• _Supplied records_:
********************
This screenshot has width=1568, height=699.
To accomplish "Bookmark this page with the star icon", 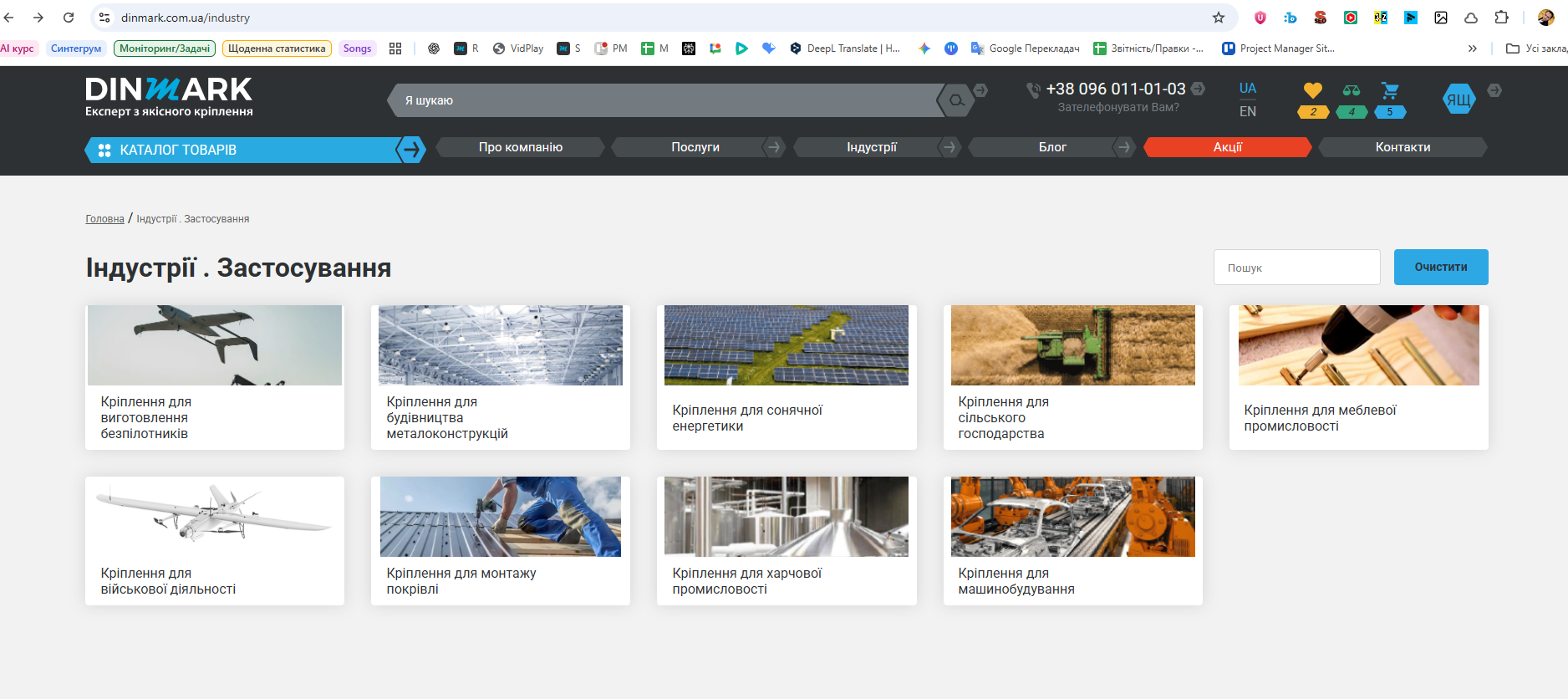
********************
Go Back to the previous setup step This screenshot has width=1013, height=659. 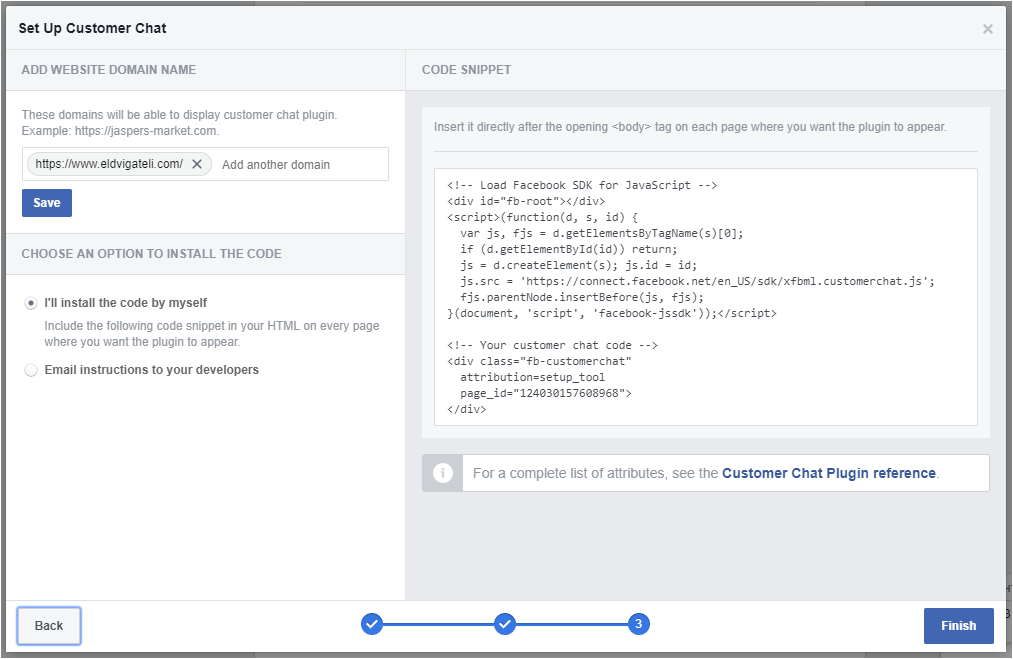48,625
********************
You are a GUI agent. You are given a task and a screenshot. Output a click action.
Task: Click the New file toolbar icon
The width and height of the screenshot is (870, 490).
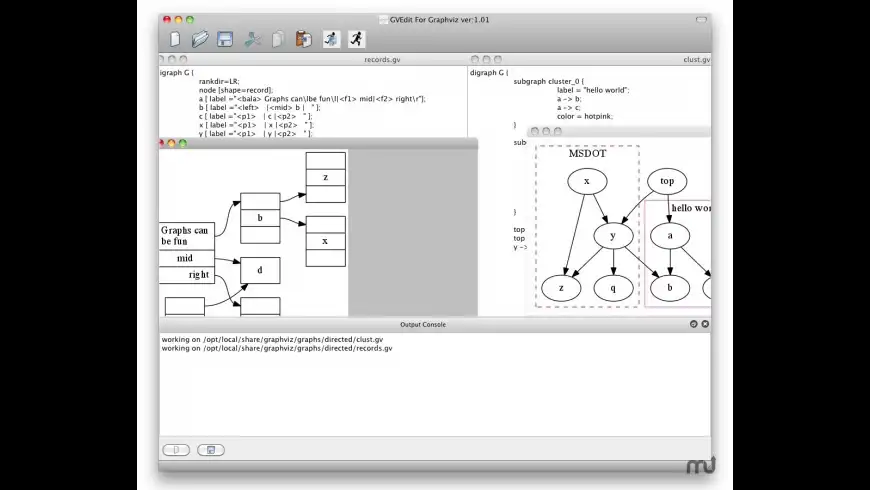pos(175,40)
********************
• _Prompt_: An exact copy of the lines above from the one with "This screenshot has width=1568, height=699." up to and including the one with "this page with" is required; reproduce only those lines, omitting all pictures.

• _Result of the task_:
This screenshot has width=1568, height=699.
To accomplish "Bookmark this page with the star icon", 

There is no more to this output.